[[ Material supplied, beginning ]]

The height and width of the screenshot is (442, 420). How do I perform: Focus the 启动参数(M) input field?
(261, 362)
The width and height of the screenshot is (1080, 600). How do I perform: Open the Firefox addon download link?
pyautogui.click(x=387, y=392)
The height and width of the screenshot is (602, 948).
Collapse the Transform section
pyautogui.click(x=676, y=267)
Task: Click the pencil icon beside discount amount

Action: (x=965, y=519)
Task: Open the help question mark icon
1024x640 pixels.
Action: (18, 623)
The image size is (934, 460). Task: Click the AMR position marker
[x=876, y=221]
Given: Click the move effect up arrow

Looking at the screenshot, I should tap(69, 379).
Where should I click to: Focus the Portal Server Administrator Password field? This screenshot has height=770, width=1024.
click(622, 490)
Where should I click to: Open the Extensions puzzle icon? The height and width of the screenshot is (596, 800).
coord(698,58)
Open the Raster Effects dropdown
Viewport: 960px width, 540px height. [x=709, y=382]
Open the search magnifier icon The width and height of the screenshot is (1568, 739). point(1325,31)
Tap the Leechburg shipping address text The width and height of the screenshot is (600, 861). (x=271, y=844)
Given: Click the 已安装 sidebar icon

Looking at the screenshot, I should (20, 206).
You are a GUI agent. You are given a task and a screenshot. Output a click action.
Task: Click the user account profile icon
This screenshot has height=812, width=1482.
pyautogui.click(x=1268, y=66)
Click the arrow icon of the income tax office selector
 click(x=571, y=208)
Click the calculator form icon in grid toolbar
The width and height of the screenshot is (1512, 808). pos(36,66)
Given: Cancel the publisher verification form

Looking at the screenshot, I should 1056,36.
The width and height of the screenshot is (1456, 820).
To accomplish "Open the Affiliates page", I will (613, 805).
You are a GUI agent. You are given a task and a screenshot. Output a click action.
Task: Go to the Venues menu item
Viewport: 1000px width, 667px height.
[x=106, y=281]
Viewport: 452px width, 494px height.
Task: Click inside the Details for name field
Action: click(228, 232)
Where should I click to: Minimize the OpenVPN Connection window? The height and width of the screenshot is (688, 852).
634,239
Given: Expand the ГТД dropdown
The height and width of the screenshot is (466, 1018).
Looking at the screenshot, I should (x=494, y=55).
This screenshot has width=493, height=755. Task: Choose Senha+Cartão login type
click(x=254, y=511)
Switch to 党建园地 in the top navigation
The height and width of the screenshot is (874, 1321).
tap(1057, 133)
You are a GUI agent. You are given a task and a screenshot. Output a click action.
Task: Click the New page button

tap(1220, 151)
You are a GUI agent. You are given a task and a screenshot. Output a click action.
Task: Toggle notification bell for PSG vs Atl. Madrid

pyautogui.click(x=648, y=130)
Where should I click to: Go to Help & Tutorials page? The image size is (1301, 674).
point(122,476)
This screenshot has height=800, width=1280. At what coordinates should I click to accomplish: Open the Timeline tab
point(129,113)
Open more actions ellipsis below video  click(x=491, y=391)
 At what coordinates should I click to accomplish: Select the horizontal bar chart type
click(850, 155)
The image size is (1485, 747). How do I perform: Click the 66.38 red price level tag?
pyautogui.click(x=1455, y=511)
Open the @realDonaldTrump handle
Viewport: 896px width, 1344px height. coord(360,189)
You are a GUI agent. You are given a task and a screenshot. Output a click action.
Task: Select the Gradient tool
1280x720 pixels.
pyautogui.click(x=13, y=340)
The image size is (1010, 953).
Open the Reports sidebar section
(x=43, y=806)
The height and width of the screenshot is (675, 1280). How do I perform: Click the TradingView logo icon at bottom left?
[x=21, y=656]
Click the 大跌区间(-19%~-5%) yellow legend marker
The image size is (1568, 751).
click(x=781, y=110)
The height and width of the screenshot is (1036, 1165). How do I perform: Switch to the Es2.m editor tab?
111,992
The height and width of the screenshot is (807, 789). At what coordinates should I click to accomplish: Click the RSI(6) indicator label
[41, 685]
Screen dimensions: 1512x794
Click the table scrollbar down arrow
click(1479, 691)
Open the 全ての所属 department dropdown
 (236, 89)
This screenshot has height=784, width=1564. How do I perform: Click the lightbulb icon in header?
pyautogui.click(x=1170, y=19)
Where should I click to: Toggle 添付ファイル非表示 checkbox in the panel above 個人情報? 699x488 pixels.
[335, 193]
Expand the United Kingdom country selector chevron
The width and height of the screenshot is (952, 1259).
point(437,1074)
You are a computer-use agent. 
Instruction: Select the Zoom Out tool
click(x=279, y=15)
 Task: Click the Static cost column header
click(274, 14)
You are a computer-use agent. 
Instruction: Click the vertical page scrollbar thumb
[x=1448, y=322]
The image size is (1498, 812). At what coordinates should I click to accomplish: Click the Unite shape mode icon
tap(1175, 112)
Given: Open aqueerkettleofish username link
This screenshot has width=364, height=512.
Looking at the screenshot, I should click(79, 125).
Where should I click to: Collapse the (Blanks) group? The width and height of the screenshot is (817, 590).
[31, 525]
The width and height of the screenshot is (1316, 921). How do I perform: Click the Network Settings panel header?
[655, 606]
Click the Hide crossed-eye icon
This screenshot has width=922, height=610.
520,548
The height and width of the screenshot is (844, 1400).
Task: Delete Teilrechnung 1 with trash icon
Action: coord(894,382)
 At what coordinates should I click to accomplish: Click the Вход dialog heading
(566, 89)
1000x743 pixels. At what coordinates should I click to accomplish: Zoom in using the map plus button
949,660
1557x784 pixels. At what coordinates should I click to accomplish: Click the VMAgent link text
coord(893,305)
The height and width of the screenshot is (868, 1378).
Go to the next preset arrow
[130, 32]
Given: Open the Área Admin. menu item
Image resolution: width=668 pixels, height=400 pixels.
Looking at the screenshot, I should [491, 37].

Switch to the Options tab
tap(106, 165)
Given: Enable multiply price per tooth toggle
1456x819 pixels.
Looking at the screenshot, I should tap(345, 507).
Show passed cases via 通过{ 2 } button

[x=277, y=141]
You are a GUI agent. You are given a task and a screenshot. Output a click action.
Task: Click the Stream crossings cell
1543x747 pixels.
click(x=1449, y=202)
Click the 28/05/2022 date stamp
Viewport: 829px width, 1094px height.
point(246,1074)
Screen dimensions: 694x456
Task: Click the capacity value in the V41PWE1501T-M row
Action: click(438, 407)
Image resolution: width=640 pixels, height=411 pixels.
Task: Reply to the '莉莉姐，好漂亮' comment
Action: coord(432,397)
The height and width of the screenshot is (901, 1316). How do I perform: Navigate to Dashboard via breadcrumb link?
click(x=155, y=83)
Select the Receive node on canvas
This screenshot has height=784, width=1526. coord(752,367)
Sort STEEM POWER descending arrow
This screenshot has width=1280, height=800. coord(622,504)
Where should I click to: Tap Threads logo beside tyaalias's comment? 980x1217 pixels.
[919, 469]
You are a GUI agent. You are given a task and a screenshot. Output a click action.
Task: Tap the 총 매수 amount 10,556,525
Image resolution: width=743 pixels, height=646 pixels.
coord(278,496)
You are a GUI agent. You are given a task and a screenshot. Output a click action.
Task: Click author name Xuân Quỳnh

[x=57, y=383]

[[ Material supplied, end ]]

> _What the task asks_
Each line of the material above must be retyped exactly as written.

> _Solution_
The height and width of the screenshot is (442, 420). How do I perform: Focus the 启动参数(M) input field?
(261, 362)
The width and height of the screenshot is (1080, 600). How do I perform: Open the Firefox addon download link?
pyautogui.click(x=387, y=392)
The height and width of the screenshot is (602, 948).
Collapse the Transform section
pyautogui.click(x=676, y=267)
Task: Click the pencil icon beside discount amount

Action: (x=965, y=519)
Task: Open the help question mark icon
1024x640 pixels.
Action: (18, 623)
The image size is (934, 460). Task: Click the AMR position marker
[x=876, y=221]
Given: Click the move effect up arrow

Looking at the screenshot, I should tap(69, 379).
Where should I click to: Focus the Portal Server Administrator Password field? This screenshot has height=770, width=1024.
click(622, 490)
Where should I click to: Open the Extensions puzzle icon? The height and width of the screenshot is (596, 800).
coord(698,58)
Open the Raster Effects dropdown
Viewport: 960px width, 540px height. [x=709, y=382]
Open the search magnifier icon The width and height of the screenshot is (1568, 739). point(1325,31)
Tap the Leechburg shipping address text The width and height of the screenshot is (600, 861). (x=271, y=844)
Given: Click the 已安装 sidebar icon

Looking at the screenshot, I should (20, 206).
You are a GUI agent. You are given a task and a screenshot. Output a click action.
Task: Click the user account profile icon
This screenshot has height=812, width=1482.
pyautogui.click(x=1268, y=66)
Click the arrow icon of the income tax office selector
 click(x=571, y=208)
Click the calculator form icon in grid toolbar
The width and height of the screenshot is (1512, 808). pos(36,66)
Given: Cancel the publisher verification form

Looking at the screenshot, I should 1056,36.
The width and height of the screenshot is (1456, 820).
To accomplish "Open the Affiliates page", I will (613, 805).
You are a GUI agent. You are given a task and a screenshot. Output a click action.
Task: Go to the Venues menu item
Viewport: 1000px width, 667px height.
[x=106, y=281]
Viewport: 452px width, 494px height.
Task: Click inside the Details for name field
Action: click(228, 232)
Where should I click to: Minimize the OpenVPN Connection window? The height and width of the screenshot is (688, 852).
634,239
Given: Expand the ГТД dropdown
The height and width of the screenshot is (466, 1018).
Looking at the screenshot, I should (x=494, y=55).
This screenshot has width=493, height=755. Task: Choose Senha+Cartão login type
click(x=254, y=511)
Switch to 党建园地 in the top navigation
The height and width of the screenshot is (874, 1321).
tap(1057, 133)
You are a GUI agent. You are given a task and a screenshot. Output a click action.
Task: Click the New page button

tap(1220, 151)
You are a GUI agent. You are given a task and a screenshot. Output a click action.
Task: Toggle notification bell for PSG vs Atl. Madrid

pyautogui.click(x=648, y=130)
Where should I click to: Go to Help & Tutorials page? The image size is (1301, 674).
point(122,476)
This screenshot has height=800, width=1280. At what coordinates should I click to accomplish: Open the Timeline tab
point(129,113)
Open more actions ellipsis below video  click(x=491, y=391)
 At what coordinates should I click to accomplish: Select the horizontal bar chart type
click(850, 155)
The image size is (1485, 747). How do I perform: Click the 66.38 red price level tag?
pyautogui.click(x=1455, y=511)
Open the @realDonaldTrump handle
Viewport: 896px width, 1344px height. coord(360,189)
You are a GUI agent. You are given a task and a screenshot. Output a click action.
Task: Select the Gradient tool
1280x720 pixels.
pyautogui.click(x=13, y=340)
The image size is (1010, 953).
Open the Reports sidebar section
(x=43, y=806)
The height and width of the screenshot is (675, 1280). How do I perform: Click the TradingView logo icon at bottom left?
[x=21, y=656]
Click the 大跌区间(-19%~-5%) yellow legend marker
The image size is (1568, 751).
click(x=781, y=110)
The height and width of the screenshot is (1036, 1165). How do I perform: Switch to the Es2.m editor tab?
111,992
The height and width of the screenshot is (807, 789). At what coordinates should I click to accomplish: Click the RSI(6) indicator label
[41, 685]
Screen dimensions: 1512x794
Click the table scrollbar down arrow
click(1479, 691)
Open the 全ての所属 department dropdown
 (236, 89)
This screenshot has height=784, width=1564. How do I perform: Click the lightbulb icon in header?
pyautogui.click(x=1170, y=19)
Where should I click to: Toggle 添付ファイル非表示 checkbox in the panel above 個人情報? 699x488 pixels.
[335, 193]
Expand the United Kingdom country selector chevron
The width and height of the screenshot is (952, 1259).
point(437,1074)
You are a computer-use agent. 
Instruction: Select the Zoom Out tool
click(x=279, y=15)
 Task: Click the Static cost column header
click(274, 14)
You are a computer-use agent. 
Instruction: Click the vertical page scrollbar thumb
[x=1448, y=322]
The image size is (1498, 812). At what coordinates should I click to accomplish: Click the Unite shape mode icon
tap(1175, 112)
Given: Open aqueerkettleofish username link
This screenshot has width=364, height=512.
Looking at the screenshot, I should click(79, 125).
Where should I click to: Collapse the (Blanks) group? The width and height of the screenshot is (817, 590).
[31, 525]
The width and height of the screenshot is (1316, 921). How do I perform: Click the Network Settings panel header?
[655, 606]
Click the Hide crossed-eye icon
This screenshot has width=922, height=610.
520,548
The height and width of the screenshot is (844, 1400).
Task: Delete Teilrechnung 1 with trash icon
Action: coord(894,382)
 At what coordinates should I click to accomplish: Click the Вход dialog heading
(566, 89)
1000x743 pixels. At what coordinates should I click to accomplish: Zoom in using the map plus button
949,660
1557x784 pixels. At what coordinates should I click to accomplish: Click the VMAgent link text
coord(893,305)
The height and width of the screenshot is (868, 1378).
Go to the next preset arrow
[130, 32]
Given: Open the Área Admin. menu item
Image resolution: width=668 pixels, height=400 pixels.
Looking at the screenshot, I should [491, 37].

Switch to the Options tab
tap(106, 165)
Given: Enable multiply price per tooth toggle
1456x819 pixels.
Looking at the screenshot, I should tap(345, 507).
Show passed cases via 通过{ 2 } button

[x=277, y=141]
You are a GUI agent. You are given a task and a screenshot. Output a click action.
Task: Click the Stream crossings cell
1543x747 pixels.
click(x=1449, y=202)
Click the 28/05/2022 date stamp
Viewport: 829px width, 1094px height.
point(246,1074)
Screen dimensions: 694x456
Task: Click the capacity value in the V41PWE1501T-M row
Action: click(438, 407)
Image resolution: width=640 pixels, height=411 pixels.
Task: Reply to the '莉莉姐，好漂亮' comment
Action: coord(432,397)
The height and width of the screenshot is (901, 1316). How do I perform: Navigate to Dashboard via breadcrumb link?
click(x=155, y=83)
Select the Receive node on canvas
This screenshot has height=784, width=1526. coord(752,367)
Sort STEEM POWER descending arrow
This screenshot has width=1280, height=800. coord(622,504)
Where should I click to: Tap Threads logo beside tyaalias's comment? 980x1217 pixels.
[919, 469]
You are a GUI agent. You are given a task and a screenshot. Output a click action.
Task: Tap the 총 매수 amount 10,556,525
Image resolution: width=743 pixels, height=646 pixels.
coord(278,496)
You are a GUI agent. You are given a task and a screenshot. Output a click action.
Task: Click author name Xuân Quỳnh

[x=57, y=383]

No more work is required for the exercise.